「銃撃された安倍晋三は偽物だった」「真犯人は別にいる」…なぜ、トンチキ陰謀論に人はまんまとはまるのか

政党関係者や言論人までもが「真犯人」探し
世界中に衝撃が走った安倍晋三元総理の銃殺事件から2カ月が過ぎた。27日には、賛否が分かれた国葬も執り行われた。故人への追悼よりも政治と宗教の関係を始めとする様々な問題が根深く残ってしまいそうだ。そんな中、今後ずっと消えずに語られそうなものの一つが、銃撃をめぐる「陰謀論」である。

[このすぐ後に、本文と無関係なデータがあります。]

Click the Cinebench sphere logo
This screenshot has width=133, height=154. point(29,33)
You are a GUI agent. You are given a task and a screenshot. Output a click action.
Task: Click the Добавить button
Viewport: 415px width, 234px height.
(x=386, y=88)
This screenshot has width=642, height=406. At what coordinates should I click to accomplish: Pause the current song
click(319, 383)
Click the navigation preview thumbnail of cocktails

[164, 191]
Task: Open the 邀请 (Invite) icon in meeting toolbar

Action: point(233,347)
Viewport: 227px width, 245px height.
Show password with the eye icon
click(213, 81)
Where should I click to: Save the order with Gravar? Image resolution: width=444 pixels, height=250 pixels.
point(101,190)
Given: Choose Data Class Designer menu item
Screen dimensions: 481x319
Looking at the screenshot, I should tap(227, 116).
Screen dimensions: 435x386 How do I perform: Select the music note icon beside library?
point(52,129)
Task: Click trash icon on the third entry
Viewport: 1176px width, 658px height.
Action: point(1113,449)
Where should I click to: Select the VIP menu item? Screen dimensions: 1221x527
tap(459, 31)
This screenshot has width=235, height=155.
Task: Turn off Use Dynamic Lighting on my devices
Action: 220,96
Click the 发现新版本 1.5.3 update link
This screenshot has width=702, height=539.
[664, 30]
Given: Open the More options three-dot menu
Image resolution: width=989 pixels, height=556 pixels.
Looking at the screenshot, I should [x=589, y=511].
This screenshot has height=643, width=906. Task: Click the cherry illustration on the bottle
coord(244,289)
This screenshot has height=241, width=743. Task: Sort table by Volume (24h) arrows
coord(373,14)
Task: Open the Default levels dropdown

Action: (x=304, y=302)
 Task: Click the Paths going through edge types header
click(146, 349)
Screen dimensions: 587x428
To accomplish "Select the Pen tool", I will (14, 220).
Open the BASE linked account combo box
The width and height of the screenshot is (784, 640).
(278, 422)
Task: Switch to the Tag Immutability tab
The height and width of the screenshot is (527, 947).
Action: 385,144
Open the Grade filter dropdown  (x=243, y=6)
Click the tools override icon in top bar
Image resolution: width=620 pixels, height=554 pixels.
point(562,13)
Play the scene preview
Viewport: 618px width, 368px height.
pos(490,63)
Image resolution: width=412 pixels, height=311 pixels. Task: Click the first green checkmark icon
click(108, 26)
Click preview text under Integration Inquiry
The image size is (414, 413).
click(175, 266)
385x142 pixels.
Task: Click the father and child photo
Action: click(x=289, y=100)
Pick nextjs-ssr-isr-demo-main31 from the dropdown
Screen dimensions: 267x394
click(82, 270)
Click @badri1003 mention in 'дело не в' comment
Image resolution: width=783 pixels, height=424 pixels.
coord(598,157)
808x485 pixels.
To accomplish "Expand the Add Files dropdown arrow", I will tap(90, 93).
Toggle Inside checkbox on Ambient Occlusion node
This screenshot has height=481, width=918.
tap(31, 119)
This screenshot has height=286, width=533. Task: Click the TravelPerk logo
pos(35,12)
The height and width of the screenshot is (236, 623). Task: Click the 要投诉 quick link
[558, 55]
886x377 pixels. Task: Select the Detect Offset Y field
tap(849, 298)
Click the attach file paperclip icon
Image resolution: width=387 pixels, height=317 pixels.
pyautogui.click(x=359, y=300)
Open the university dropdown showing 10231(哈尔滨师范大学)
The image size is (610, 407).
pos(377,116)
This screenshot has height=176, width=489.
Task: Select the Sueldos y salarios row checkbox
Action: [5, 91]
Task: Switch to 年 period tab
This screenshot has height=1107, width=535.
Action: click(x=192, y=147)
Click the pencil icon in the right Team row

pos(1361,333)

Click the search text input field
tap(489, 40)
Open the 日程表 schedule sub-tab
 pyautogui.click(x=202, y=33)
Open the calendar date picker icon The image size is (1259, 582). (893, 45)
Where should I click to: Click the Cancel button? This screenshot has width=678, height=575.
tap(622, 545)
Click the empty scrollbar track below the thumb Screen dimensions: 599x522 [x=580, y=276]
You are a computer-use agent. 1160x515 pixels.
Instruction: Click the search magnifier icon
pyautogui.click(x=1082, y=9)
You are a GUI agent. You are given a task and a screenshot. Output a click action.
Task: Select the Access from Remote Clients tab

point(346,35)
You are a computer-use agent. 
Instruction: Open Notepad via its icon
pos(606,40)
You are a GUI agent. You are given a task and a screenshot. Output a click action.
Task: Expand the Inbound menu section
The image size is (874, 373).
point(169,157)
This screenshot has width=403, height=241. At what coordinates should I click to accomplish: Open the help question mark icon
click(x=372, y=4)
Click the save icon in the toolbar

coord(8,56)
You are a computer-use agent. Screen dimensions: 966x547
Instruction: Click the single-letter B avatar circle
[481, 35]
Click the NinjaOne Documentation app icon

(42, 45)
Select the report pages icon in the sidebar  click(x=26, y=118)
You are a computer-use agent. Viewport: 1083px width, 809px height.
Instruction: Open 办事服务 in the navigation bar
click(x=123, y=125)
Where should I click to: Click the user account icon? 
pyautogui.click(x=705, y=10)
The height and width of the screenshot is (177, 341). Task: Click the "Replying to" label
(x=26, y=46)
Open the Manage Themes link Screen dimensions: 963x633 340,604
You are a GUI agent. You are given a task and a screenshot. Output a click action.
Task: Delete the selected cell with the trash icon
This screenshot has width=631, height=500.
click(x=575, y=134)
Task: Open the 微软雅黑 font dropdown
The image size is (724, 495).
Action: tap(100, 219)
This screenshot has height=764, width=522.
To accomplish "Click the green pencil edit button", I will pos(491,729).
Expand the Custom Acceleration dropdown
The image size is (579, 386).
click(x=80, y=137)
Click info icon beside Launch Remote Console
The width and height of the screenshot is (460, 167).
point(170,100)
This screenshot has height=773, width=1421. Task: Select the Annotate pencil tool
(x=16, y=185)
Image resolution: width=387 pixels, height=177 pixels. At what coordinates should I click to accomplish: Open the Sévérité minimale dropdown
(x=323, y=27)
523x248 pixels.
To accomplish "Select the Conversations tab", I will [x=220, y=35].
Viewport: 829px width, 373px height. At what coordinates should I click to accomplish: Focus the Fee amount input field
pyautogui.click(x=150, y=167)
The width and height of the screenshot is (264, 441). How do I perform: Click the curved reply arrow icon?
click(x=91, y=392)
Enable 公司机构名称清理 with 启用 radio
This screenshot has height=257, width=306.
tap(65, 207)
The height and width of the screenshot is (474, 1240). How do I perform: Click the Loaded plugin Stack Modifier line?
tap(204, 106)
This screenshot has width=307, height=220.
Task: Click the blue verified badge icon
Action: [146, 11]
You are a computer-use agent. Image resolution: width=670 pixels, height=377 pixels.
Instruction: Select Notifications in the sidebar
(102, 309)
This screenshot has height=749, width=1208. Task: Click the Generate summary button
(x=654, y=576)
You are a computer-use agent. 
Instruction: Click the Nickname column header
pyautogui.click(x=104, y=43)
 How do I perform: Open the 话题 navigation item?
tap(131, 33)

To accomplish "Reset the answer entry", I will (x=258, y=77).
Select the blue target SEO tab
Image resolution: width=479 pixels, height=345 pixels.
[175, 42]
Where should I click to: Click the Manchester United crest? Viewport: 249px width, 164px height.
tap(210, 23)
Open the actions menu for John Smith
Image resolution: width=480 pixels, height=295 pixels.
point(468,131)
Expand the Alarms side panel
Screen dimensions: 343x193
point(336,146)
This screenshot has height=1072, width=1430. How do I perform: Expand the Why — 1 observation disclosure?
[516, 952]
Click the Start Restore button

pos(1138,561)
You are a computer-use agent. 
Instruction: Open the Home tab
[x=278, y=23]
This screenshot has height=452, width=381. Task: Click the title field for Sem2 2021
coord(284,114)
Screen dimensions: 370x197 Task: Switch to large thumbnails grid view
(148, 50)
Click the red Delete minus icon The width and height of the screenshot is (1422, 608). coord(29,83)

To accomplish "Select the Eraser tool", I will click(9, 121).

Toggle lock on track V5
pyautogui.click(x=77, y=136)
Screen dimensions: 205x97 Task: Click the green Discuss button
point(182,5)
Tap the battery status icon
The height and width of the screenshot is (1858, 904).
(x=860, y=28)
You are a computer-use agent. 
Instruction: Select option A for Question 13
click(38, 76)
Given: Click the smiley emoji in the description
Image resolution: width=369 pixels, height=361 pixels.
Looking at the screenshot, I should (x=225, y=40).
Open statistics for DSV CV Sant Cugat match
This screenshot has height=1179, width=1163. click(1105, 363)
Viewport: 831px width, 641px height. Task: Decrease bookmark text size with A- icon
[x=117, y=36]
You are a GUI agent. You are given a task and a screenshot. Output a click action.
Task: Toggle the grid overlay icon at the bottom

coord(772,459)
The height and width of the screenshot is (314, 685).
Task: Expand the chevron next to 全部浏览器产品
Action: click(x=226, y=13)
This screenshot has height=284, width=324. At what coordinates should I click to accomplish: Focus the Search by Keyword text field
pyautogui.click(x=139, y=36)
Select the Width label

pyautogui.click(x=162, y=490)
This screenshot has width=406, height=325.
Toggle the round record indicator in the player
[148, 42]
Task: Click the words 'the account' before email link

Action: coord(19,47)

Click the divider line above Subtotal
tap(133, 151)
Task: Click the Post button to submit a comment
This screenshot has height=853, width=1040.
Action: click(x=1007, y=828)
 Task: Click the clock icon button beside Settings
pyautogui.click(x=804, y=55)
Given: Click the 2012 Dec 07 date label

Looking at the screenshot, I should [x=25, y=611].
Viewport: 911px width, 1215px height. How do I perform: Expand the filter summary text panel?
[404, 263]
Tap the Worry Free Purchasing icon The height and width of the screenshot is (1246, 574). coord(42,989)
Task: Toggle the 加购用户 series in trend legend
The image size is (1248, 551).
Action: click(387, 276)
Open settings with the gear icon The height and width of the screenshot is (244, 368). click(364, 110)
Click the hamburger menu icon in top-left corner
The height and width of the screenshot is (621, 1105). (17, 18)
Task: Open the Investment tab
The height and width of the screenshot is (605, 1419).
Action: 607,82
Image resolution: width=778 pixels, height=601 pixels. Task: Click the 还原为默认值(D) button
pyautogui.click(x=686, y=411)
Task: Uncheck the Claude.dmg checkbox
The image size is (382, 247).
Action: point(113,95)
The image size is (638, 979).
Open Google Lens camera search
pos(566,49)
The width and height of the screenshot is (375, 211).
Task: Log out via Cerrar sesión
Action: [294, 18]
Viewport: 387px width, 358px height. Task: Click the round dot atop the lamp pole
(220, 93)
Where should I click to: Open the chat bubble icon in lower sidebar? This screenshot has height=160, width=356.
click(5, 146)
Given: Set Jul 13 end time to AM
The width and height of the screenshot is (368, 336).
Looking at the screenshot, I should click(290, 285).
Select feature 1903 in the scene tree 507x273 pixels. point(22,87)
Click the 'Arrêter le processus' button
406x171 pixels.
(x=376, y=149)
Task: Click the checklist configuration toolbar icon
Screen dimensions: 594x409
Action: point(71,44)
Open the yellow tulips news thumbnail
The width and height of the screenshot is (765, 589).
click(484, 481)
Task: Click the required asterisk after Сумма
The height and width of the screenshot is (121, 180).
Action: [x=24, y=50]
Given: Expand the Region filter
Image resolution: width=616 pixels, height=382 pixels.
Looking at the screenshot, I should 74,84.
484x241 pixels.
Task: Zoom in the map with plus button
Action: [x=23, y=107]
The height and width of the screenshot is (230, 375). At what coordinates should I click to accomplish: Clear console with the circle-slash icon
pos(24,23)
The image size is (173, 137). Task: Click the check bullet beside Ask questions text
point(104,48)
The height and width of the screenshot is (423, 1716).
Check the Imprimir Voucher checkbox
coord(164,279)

近年のSNS上には、確定的事実とは異なる「隠された真実」を断片的な情報から求め、一般的に知られていない、想像にすぎないことを断定する局地的ブームが起こっている。コロナ禍の鬱屈(うっくつ)もあってか、不確かな情報がより飛び交うようになり、今回の安倍氏銃撃事件でも数多くのまことしやかな “真実” がささやかれた。
筆者はTwitter上で情報収集用アカウントを持ち、陰謀論などを日常的に発信するアカウントを2000以上フォローしている。安倍氏銃撃に関するトンデモ説はこれまで飽きるほど目にしてきた。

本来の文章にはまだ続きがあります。